But, you wanted to hear about winter. There's not much to say, really. It came early. It was only weeks after Yonkers when we were hit with another snowpocalypse and we were suddenly on shifts shoveling snow, looking out at a sea of frozen Zack. It was like the terracotta army had come marching on our gates. We'd shovel the snow and ice, all polluted, so the two bulldozers could clear the piles from our fences. Then, we'd go out, kill as many as we could find. We dug into a campus hillside to build a root cellar, which we'd finish in the spring. We went out and shoveled snow all fucking day, building barricades. We'd break some ice on the Connecticut river and haul buckets of river water up to the snow barricades, pour it on. It would freeze and make it virtually impossible to pass until next year. Hopefully, that would buy us time in the spring so we could both plant crops and build Perimeter Two. We were worried about more than just the dead.
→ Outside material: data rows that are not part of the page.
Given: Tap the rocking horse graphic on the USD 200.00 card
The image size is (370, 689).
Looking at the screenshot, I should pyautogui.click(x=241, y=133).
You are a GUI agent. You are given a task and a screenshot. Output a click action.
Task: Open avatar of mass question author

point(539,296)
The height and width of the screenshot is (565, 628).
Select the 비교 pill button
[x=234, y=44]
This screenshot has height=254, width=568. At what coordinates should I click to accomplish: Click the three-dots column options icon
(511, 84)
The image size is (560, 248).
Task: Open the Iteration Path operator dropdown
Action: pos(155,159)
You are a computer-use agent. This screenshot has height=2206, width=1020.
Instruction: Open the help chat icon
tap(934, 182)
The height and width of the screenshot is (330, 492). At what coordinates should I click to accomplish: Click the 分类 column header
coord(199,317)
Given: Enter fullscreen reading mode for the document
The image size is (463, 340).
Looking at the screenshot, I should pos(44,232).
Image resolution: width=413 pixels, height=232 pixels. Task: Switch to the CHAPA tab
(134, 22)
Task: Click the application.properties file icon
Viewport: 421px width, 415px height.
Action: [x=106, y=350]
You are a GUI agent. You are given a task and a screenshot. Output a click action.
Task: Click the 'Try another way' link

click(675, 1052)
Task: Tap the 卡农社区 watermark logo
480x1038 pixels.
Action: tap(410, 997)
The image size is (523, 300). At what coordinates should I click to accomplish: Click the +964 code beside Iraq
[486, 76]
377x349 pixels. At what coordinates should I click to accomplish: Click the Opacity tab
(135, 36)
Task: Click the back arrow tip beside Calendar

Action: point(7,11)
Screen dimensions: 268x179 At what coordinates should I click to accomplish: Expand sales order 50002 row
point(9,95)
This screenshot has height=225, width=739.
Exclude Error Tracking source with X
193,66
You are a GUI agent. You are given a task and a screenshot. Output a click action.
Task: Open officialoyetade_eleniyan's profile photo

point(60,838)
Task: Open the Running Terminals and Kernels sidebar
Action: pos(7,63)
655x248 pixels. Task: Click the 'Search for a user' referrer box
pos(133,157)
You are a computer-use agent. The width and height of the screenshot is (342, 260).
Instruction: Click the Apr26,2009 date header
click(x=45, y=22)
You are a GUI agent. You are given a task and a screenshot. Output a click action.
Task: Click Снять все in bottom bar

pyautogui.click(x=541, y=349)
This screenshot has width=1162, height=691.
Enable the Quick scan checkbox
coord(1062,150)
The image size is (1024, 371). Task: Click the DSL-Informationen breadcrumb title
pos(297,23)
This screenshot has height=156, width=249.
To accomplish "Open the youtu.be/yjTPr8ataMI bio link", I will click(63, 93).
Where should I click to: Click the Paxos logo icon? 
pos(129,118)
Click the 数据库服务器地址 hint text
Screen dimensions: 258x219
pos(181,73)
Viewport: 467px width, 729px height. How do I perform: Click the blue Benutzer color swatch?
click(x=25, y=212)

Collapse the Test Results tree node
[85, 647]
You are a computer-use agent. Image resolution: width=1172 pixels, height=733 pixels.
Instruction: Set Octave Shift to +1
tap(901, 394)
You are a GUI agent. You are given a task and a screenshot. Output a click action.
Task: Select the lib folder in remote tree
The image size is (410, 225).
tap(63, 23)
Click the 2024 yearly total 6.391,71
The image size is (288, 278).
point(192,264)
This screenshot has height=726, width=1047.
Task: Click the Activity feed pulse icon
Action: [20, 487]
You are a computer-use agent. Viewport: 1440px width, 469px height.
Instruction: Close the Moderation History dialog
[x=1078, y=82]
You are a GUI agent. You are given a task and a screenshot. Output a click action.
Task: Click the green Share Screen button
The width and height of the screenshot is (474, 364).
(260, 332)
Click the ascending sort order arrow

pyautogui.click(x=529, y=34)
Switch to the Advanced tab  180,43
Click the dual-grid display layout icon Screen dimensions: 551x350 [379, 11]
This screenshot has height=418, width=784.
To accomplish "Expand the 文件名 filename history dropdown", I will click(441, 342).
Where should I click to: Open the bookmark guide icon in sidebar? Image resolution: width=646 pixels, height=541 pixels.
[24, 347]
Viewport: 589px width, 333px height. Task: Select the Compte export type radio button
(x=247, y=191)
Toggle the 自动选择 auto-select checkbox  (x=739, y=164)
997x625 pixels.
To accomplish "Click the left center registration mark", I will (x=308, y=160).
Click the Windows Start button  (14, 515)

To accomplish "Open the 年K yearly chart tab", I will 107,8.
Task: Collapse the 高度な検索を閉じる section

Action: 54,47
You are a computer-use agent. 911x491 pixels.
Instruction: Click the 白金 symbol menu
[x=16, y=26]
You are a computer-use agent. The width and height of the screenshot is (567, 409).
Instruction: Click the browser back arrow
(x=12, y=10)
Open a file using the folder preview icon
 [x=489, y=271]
You worried about raiders?

To an extent, yes. For all my bragging about our great location compared to the other consortium colleges, and the city based campuses, we were still in a heavily populated region. A lot of the hordes had headed west, following the army and the civilians that followed them, but that still left a crap ton of them here, and the ones out west might find their way back. I think everyone expected tons of movie style, violent looting in an apocalypse. Well, there was looting, but it was just people looking for food. Remember Hurricane Katrina? The news went wild over reports of looters, but it was the same deal there, too. People trying to survive. The violent looting, with people stealing TVs, that's usually political. Natural disaster looting, like I saw, was almost tame. I was on a food run detail earlier, and it was all pretty orderly. One store manager actually showed up and unlocked everything for the crowd, and people just raced around, grabbing things. There were some bouts of tug-o-war, but nothing too bad. You grabbed what you could and got out; fighting only risks injury and leaves anyone dependent on you with nothing.

Yeah, we were worried about raiders, but we had an open door policy, even to the bitten. The deal was, you'd get protection, but everyone was expected to haul their ass out of bed and work, and it didn't matter if you didn't plan on being a fucking farmer; if that was your assignment, that was your job. Most everyone was with the program. If you were too young to work then we had people too old to work to watch you and teach you subjects. If you were ill, you were better off asleep in bed, getting better. If you were bitten, you had a nice, if conservative, meal and a cozy bed in one of the squash courts.

Squash courts?

Yeah, in our field house. Three solid walls and a fourth wall made of impact resistant glass designed to withstand repeated impacts from squash balls whizzing by. They didn't have traditional door knobs. Instead, they have these flat latches that drop down. To open them, you need to lift the latch up and away from the door and twist it. The door opened inward, so you need to pull it open while twisting the latch. Then you'd have to watch the threshold. No way can the braindead figure it out when the living struggle with them.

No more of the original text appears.